▶ [RECORDED DATA]
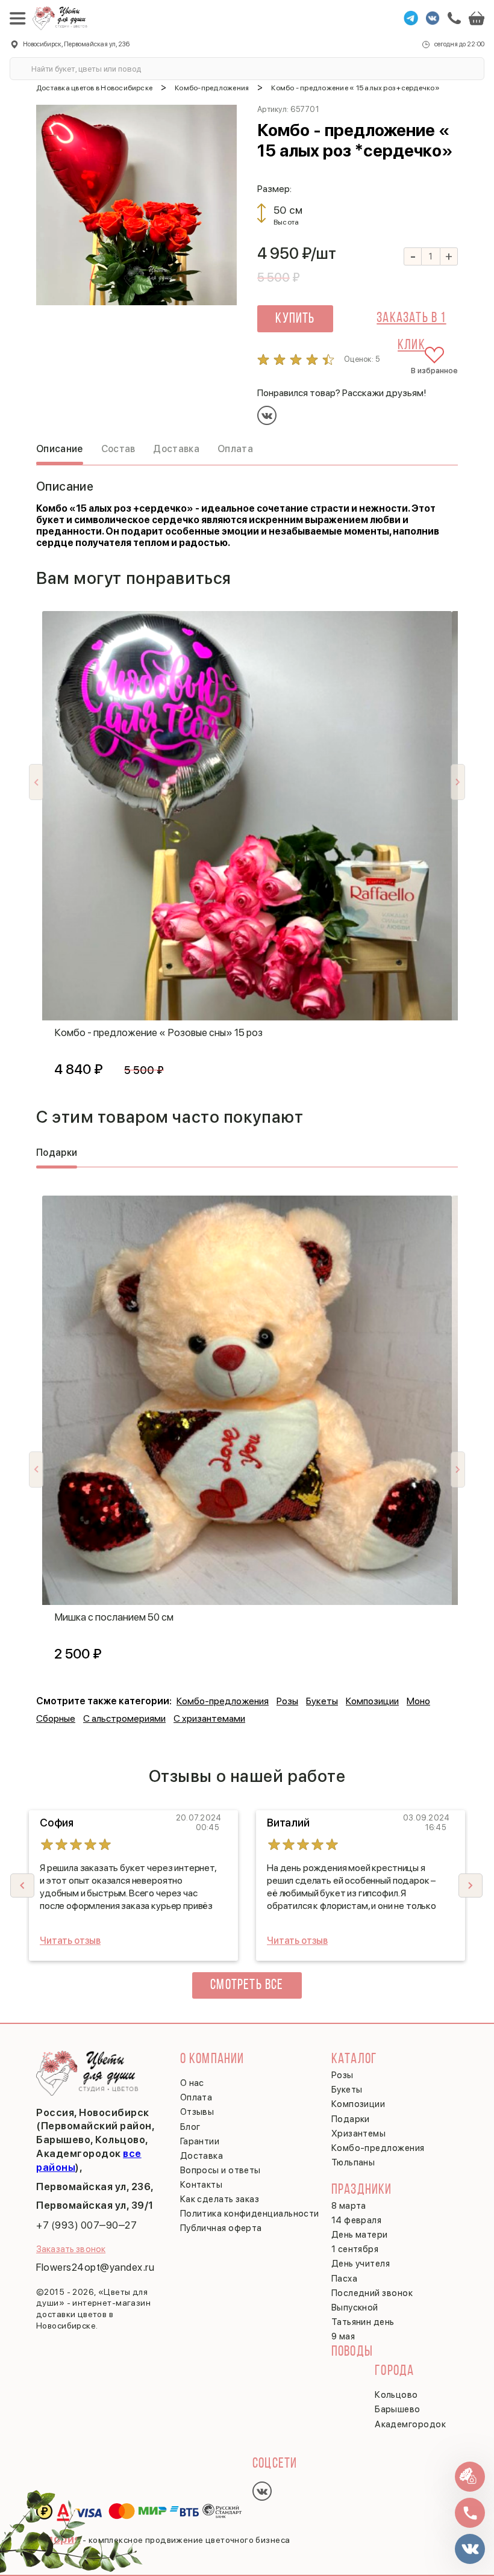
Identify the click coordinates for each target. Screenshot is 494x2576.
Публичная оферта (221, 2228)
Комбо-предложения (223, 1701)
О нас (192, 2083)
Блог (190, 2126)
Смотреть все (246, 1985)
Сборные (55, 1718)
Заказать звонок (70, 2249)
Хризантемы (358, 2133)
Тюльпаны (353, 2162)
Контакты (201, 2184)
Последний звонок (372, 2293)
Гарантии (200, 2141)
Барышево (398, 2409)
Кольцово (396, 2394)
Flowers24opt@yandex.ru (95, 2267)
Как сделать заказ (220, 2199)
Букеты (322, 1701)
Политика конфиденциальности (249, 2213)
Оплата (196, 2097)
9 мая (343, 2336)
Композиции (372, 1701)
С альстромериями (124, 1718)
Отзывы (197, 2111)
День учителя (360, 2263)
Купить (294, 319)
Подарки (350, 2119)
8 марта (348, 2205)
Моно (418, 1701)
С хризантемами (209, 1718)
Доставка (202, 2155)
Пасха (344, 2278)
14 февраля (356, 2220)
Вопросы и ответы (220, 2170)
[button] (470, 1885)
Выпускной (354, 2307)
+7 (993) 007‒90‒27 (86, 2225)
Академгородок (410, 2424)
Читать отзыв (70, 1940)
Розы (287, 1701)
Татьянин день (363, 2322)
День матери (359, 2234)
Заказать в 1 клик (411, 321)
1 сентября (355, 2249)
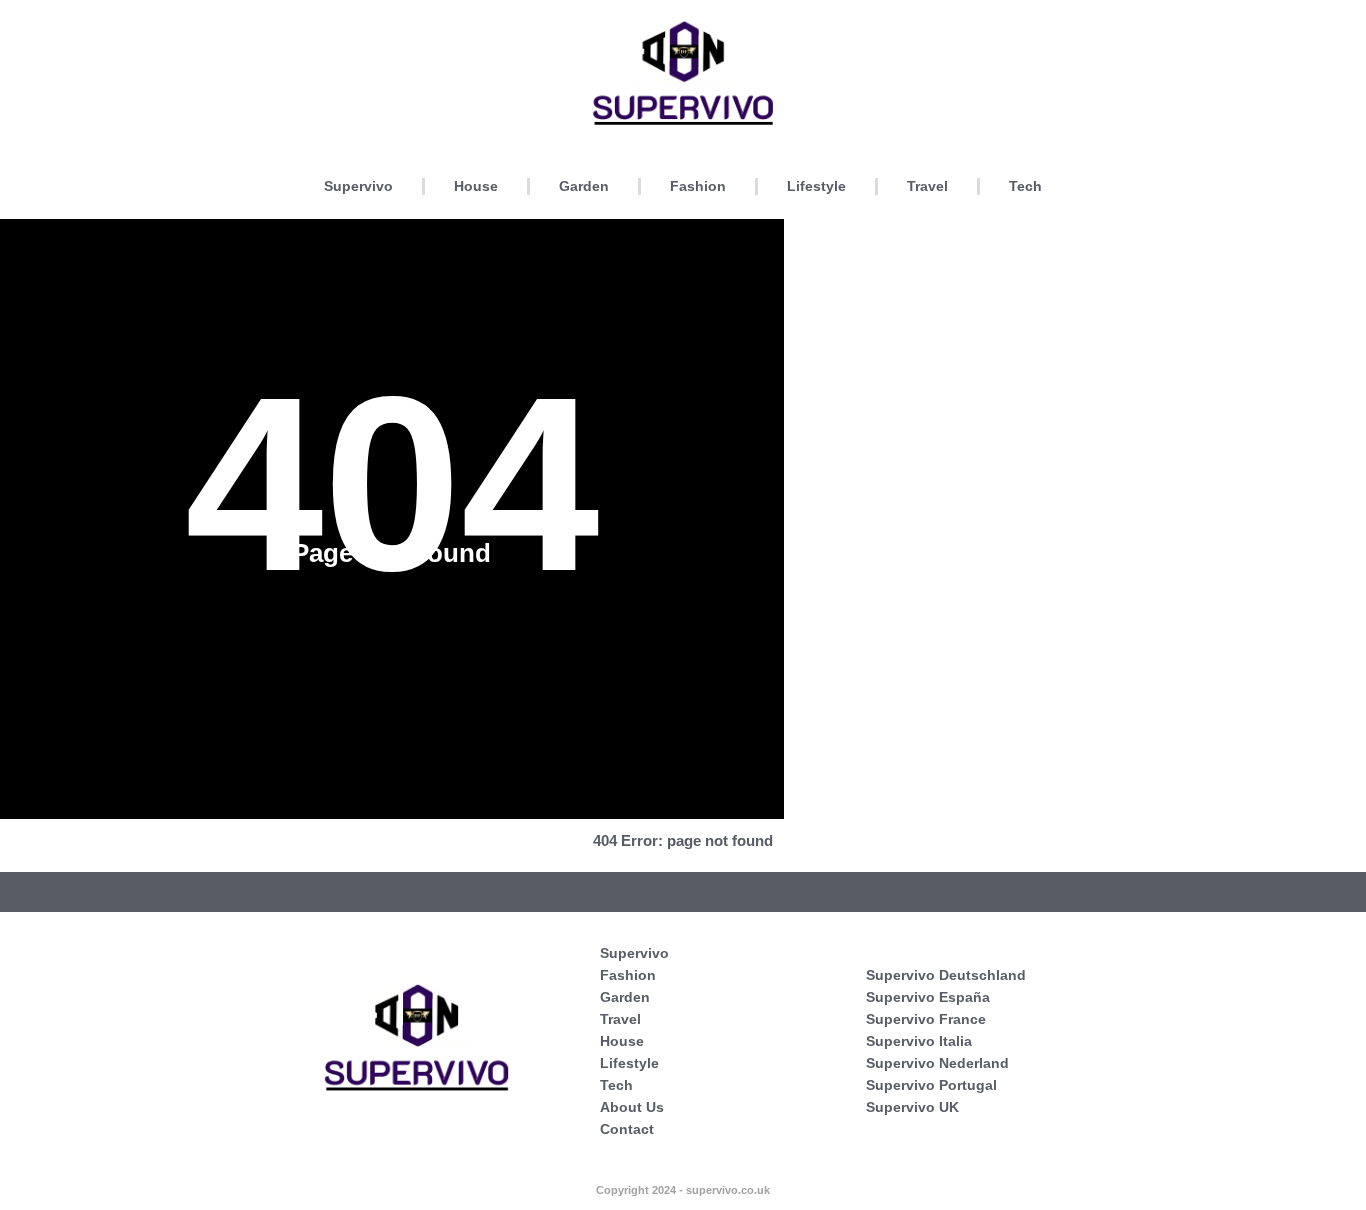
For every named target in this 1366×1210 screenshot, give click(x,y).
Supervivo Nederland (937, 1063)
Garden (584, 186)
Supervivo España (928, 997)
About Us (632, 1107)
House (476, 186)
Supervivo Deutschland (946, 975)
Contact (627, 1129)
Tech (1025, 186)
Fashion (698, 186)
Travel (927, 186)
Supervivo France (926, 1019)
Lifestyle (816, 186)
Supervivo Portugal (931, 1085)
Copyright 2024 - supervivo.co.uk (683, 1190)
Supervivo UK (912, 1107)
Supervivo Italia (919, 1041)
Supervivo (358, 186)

--

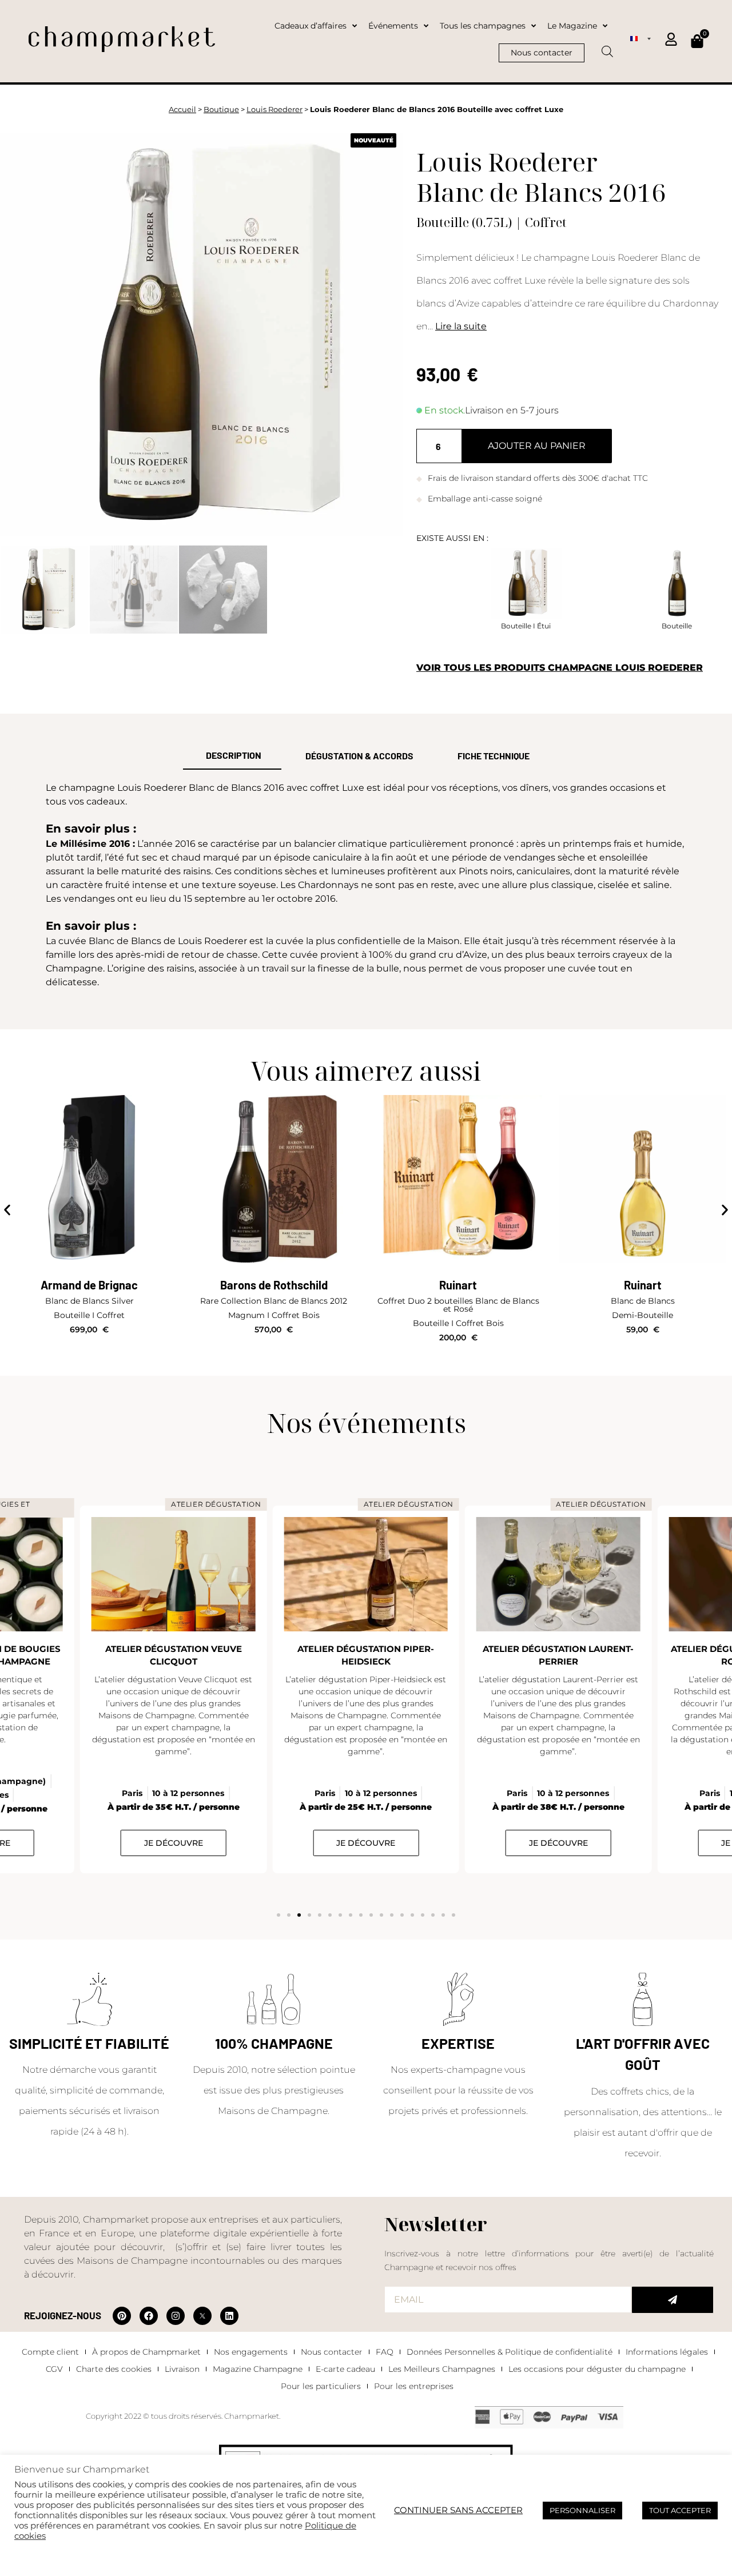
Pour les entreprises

▶ [HOW TO COMPLETE THIS TASK] Give again the stretch of the entries above that begins at the line with "Заказать в 1 клик (411, 321)" and ends at the line with "Supervivo France (926, 1019)", word for word, with no pictures.

▶ [OUTPUT BELOW]
Заказать в 1 клик (411, 321)
1 сентября (355, 2249)
For every named target in this 1366×1210 screenshot, give click(x,y).
Supervivo Nederland (937, 1063)
Garden (584, 186)
Supervivo España (928, 997)
About Us (632, 1107)
House (476, 186)
Supervivo Deutschland (946, 975)
Contact (627, 1129)
Tech (1025, 186)
Fashion (698, 186)
Travel (927, 186)
Supervivo France (926, 1019)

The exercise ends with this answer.